- **EXERCISE AIM**
Please transcribe the following records in full, exactly as given.

Segment Start: STUDY MATERIAL

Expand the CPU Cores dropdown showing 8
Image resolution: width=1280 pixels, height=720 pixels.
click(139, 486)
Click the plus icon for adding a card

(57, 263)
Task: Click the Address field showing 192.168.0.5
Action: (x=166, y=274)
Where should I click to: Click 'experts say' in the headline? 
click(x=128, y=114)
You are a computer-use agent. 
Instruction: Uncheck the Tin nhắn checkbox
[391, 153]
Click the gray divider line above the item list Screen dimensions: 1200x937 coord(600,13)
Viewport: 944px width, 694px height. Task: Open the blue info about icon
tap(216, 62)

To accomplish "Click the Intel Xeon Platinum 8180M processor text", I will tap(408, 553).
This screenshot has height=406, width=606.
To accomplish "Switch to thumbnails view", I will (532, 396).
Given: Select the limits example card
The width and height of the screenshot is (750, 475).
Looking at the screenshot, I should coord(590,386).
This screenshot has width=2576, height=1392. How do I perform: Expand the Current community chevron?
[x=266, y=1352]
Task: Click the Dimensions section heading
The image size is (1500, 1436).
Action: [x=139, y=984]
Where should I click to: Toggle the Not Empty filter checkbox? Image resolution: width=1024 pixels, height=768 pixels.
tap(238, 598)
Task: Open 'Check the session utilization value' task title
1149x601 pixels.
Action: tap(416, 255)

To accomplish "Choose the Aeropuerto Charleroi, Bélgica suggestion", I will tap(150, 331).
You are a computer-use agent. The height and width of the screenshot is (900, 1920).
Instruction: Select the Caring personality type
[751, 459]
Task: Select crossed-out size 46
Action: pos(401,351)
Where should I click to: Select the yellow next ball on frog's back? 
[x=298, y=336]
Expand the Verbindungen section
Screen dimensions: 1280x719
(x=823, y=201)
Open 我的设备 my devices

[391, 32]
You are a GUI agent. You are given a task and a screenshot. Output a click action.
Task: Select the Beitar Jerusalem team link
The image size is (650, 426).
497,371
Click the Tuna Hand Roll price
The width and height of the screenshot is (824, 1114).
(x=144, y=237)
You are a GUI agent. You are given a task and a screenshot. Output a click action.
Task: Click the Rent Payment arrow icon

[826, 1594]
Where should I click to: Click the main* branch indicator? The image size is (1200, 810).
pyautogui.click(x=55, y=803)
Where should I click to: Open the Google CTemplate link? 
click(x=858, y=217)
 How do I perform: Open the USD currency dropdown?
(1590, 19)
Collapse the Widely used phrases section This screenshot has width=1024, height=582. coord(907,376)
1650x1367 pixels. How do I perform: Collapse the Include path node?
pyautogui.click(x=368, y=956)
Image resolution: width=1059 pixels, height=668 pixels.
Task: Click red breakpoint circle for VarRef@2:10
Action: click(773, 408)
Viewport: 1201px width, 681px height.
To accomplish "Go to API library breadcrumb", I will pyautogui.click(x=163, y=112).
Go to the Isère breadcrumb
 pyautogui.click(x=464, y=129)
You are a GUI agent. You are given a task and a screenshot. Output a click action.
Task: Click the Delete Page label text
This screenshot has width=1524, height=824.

Segment End: STUDY MATERIAL

- **RESPONSE AREA**
Expand the CPU Cores dropdown showing 8
Image resolution: width=1280 pixels, height=720 pixels.
click(139, 486)
Click the plus icon for adding a card

(57, 263)
Task: Click the Address field showing 192.168.0.5
Action: (x=166, y=274)
Where should I click to: Click 'experts say' in the headline? 
click(x=128, y=114)
You are a computer-use agent. 
Instruction: Uncheck the Tin nhắn checkbox
[391, 153]
Click the gray divider line above the item list Screen dimensions: 1200x937 coord(600,13)
Viewport: 944px width, 694px height. Task: Open the blue info about icon
tap(216, 62)

To accomplish "Click the Intel Xeon Platinum 8180M processor text", I will tap(408, 553).
This screenshot has height=406, width=606.
To accomplish "Switch to thumbnails view", I will (532, 396).
Given: Select the limits example card
The width and height of the screenshot is (750, 475).
Looking at the screenshot, I should coord(590,386).
This screenshot has width=2576, height=1392. How do I perform: Expand the Current community chevron?
[x=266, y=1352]
Task: Click the Dimensions section heading
The image size is (1500, 1436).
Action: [x=139, y=984]
Where should I click to: Toggle the Not Empty filter checkbox? Image resolution: width=1024 pixels, height=768 pixels.
tap(238, 598)
Task: Open 'Check the session utilization value' task title
1149x601 pixels.
Action: tap(416, 255)

To accomplish "Choose the Aeropuerto Charleroi, Bélgica suggestion", I will tap(150, 331).
You are a computer-use agent. The height and width of the screenshot is (900, 1920).
Instruction: Select the Caring personality type
[751, 459]
Task: Select crossed-out size 46
Action: pos(401,351)
Where should I click to: Select the yellow next ball on frog's back? 
[x=298, y=336]
Expand the Verbindungen section
Screen dimensions: 1280x719
(x=823, y=201)
Open 我的设备 my devices

[391, 32]
You are a GUI agent. You are given a task and a screenshot. Output a click action.
Task: Select the Beitar Jerusalem team link
The image size is (650, 426).
497,371
Click the Tuna Hand Roll price
The width and height of the screenshot is (824, 1114).
(x=144, y=237)
You are a GUI agent. You are given a task and a screenshot. Output a click action.
Task: Click the Rent Payment arrow icon

[826, 1594]
Where should I click to: Click the main* branch indicator? The image size is (1200, 810).
pyautogui.click(x=55, y=803)
Where should I click to: Open the Google CTemplate link? 
click(x=858, y=217)
 How do I perform: Open the USD currency dropdown?
(1590, 19)
Collapse the Widely used phrases section This screenshot has width=1024, height=582. coord(907,376)
1650x1367 pixels. How do I perform: Collapse the Include path node?
pyautogui.click(x=368, y=956)
Image resolution: width=1059 pixels, height=668 pixels.
Task: Click red breakpoint circle for VarRef@2:10
Action: click(773, 408)
Viewport: 1201px width, 681px height.
To accomplish "Go to API library breadcrumb", I will pyautogui.click(x=163, y=112).
Go to the Isère breadcrumb
 pyautogui.click(x=464, y=129)
You are a GUI agent. You are given a task and a screenshot. Output a click action.
Task: Click the Delete Page label text
This screenshot has width=1524, height=824.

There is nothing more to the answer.